Hiya folks!
I'm looking at the 'name' table for OTF/TTF fonts and I've come across a particular attribute that I can't find any reference to.
Here's an example 'namerecord' (Copyright, Macintosh platform, Roman script, English language)
{'nameID': '0', 'platformID': '1', 'platEncID': '0', 'langID': '0x0', 'unicode': 'True'}
But what is this
'unicode': 'True'
attribute doing there? From what I understand of the specification, Unicode has it's own platform ID (0), so why wouldn't this be used instead of adding an attribute of
'unicode': 'True'
? If this attribute is permitted here, what is it's function, exactly? Furthermore, I can't find any reference to this additional attribute in either Microsoft nor Apple specification references.
Any help on understanding this attribute would be great, even a lead to more documentation would be fantastic.
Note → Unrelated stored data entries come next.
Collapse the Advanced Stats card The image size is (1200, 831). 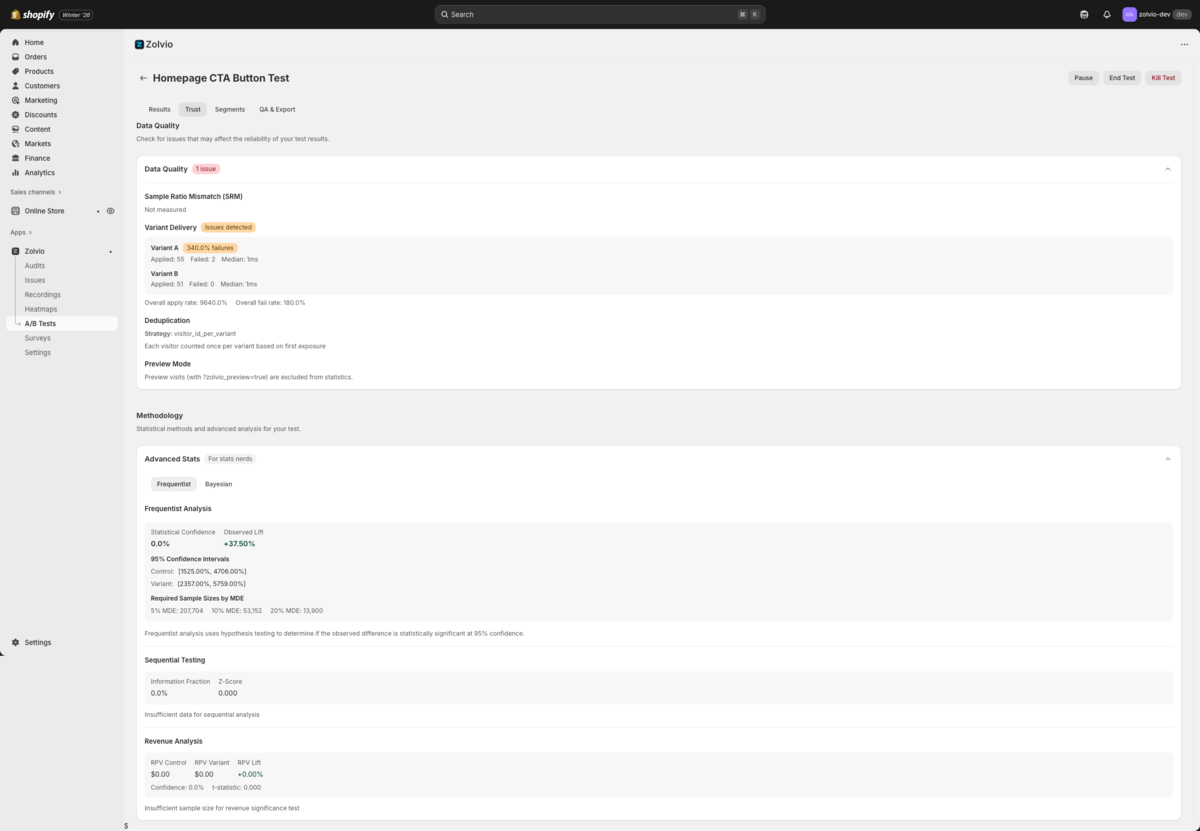(1167, 459)
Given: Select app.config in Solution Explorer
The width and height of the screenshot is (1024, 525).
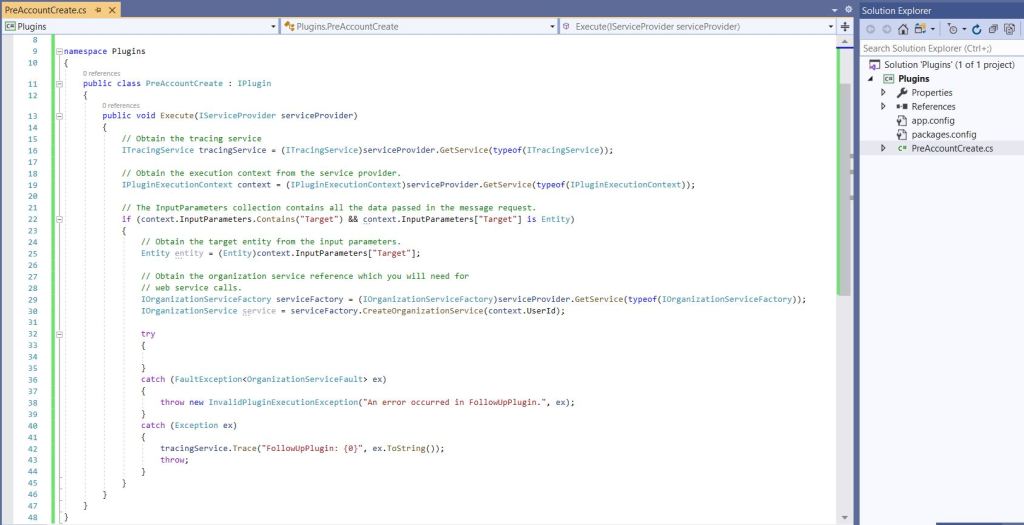Looking at the screenshot, I should tap(932, 120).
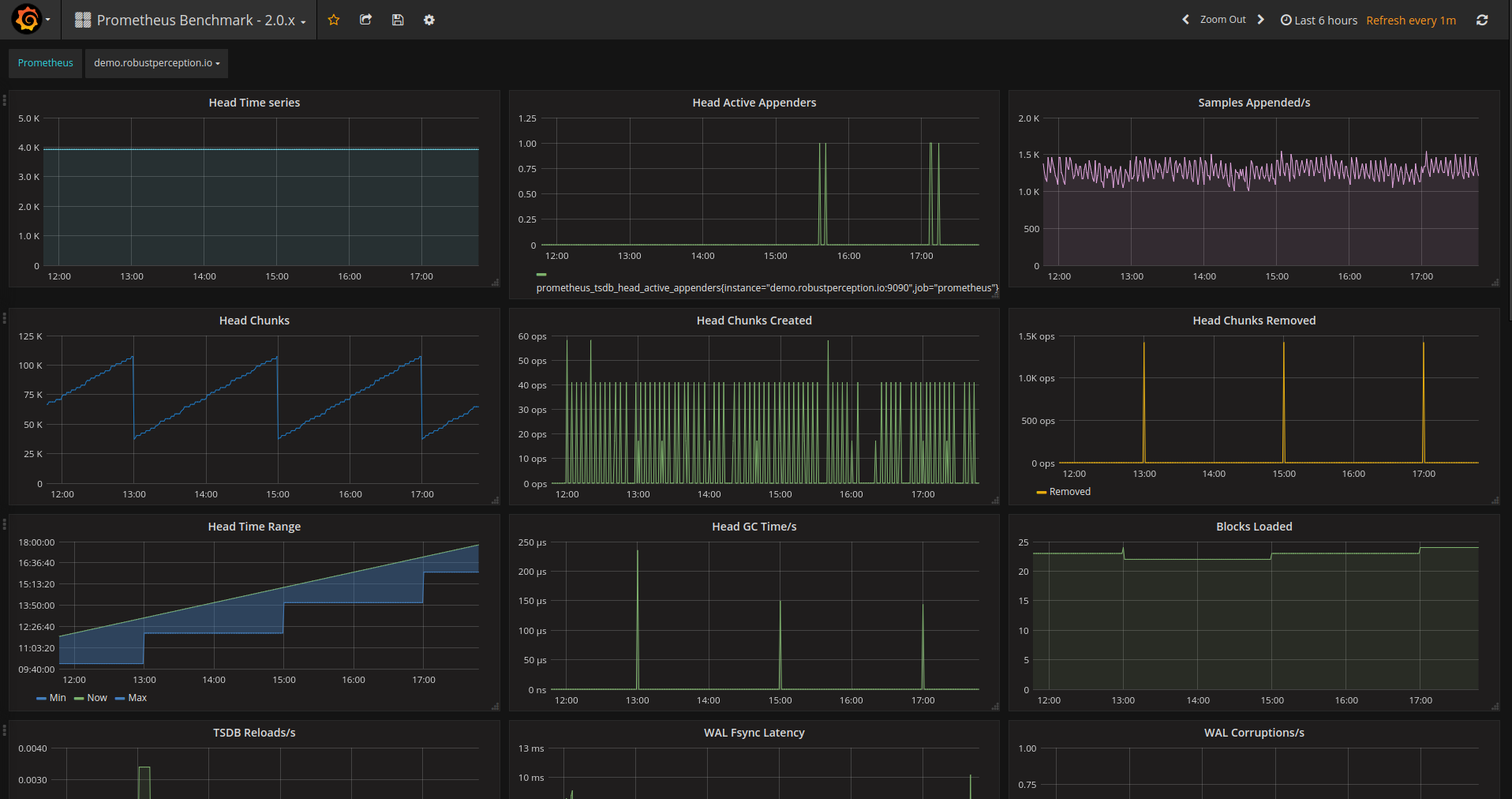Open the Last 6 hours time picker
The height and width of the screenshot is (799, 1512).
(1319, 20)
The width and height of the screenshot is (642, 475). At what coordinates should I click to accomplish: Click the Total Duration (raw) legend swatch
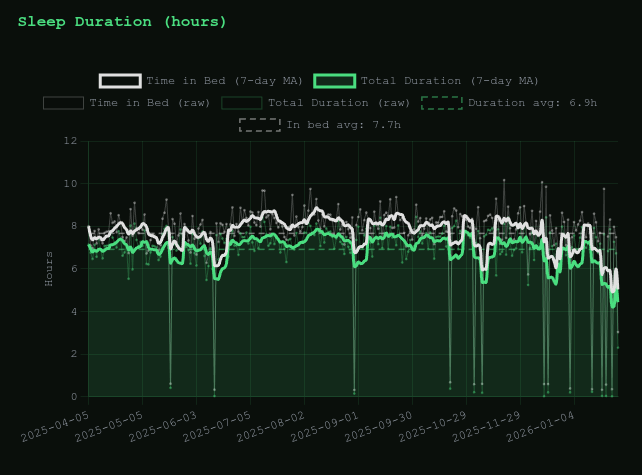[x=241, y=103]
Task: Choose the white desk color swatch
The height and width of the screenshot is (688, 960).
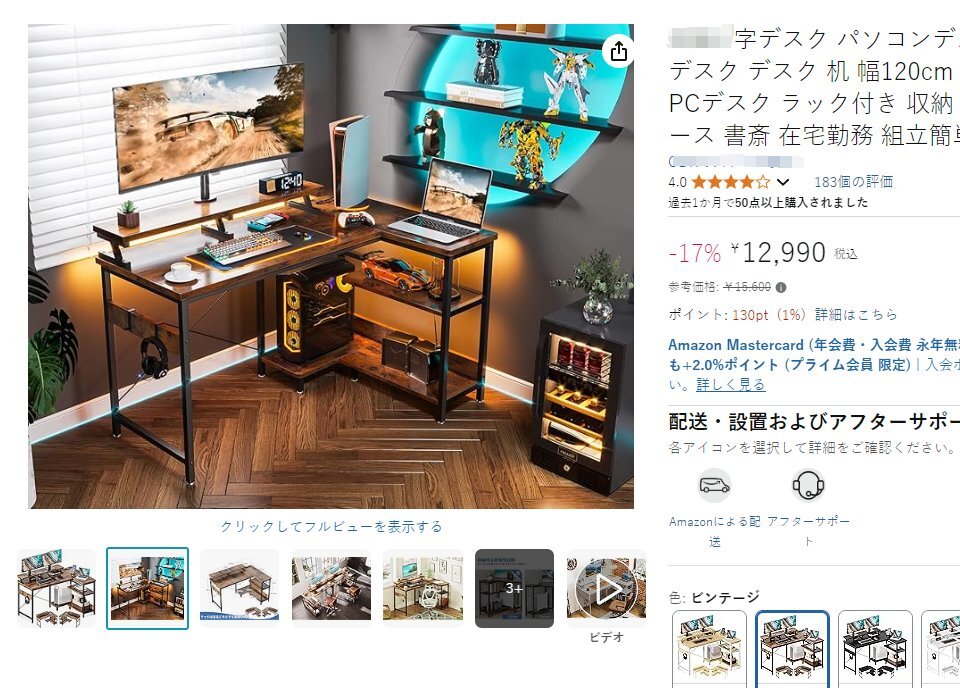Action: coord(941,649)
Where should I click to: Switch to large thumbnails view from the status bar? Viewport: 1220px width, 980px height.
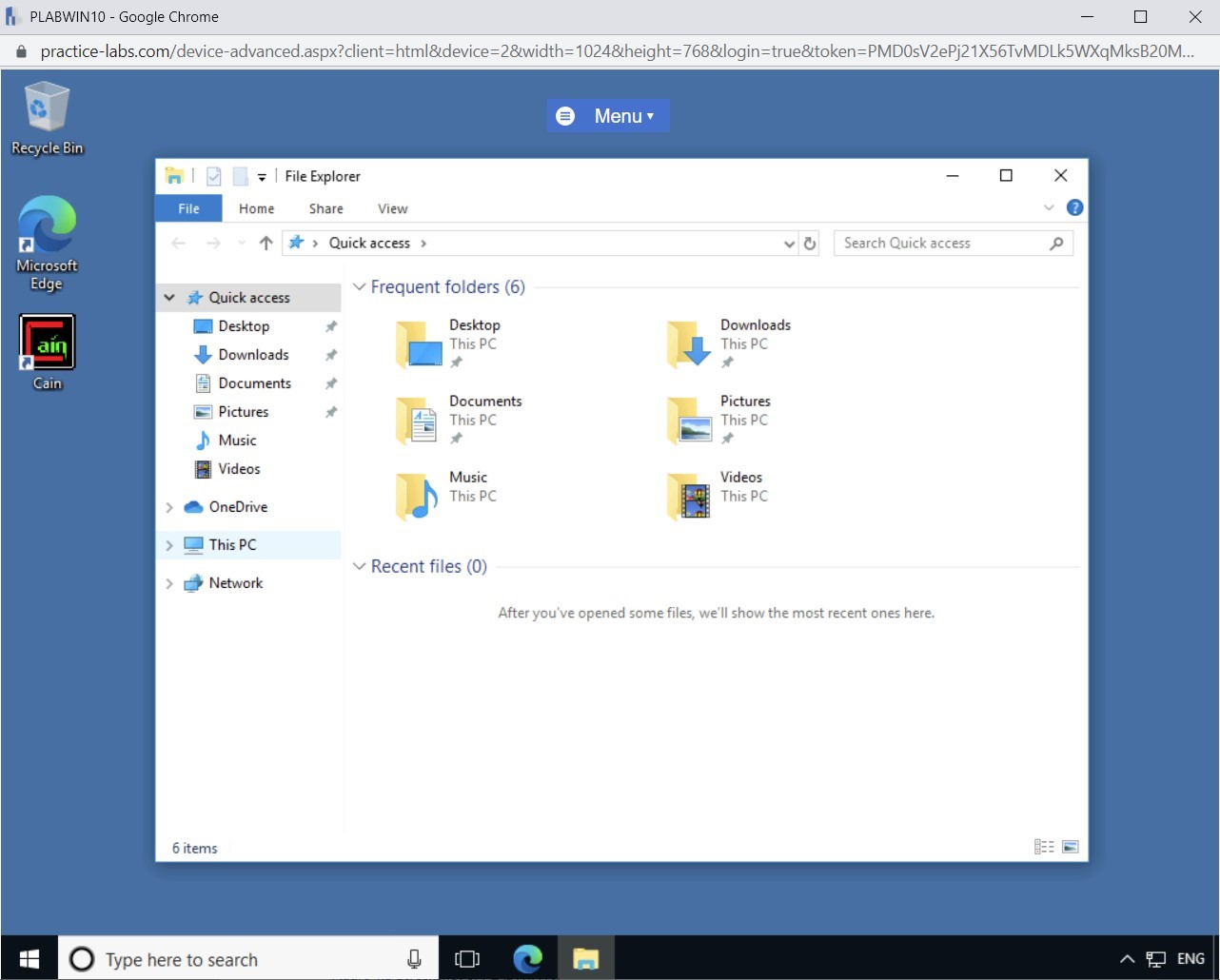click(1071, 846)
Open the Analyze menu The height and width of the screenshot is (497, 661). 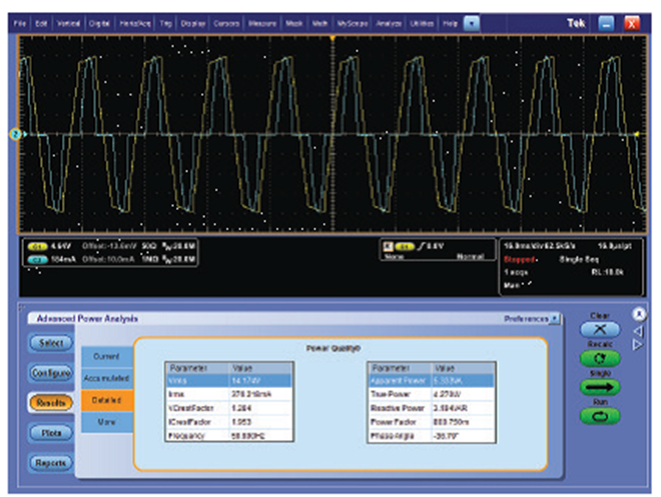pyautogui.click(x=389, y=21)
I'm not sure how I should handle this attribute while programmatically manipulating fonts, and wouldn't want to cause any downstream side effects by incorrectly handling this particular field.
Thanks
Melanie
NOTE: I've used fontools ttx program to pull this attribute out. (
https://fonttools.readthedocs.io/en/latest/ttx.html)Reference documentation:
Comments
A name record, as stored in the font file, has six fields:
* platformID
* encodingID
* languageID
* nameID
* length
* offset
Evidently the information shown above is reported by some tool or utility. You should consult with the maker of that software to find out the intent.
In that example, the platformID is 1, which is the "Macintosh" platform; and the (platform-specific) encodingID is 0, which for the Macintosh platform means "Roman" — i.e., the legacy MacRoman encoding. It's possible a tool is extracting names from the font and outputting them in Unicode encoding. But the string data stored in the font would not be encoded in Unicode.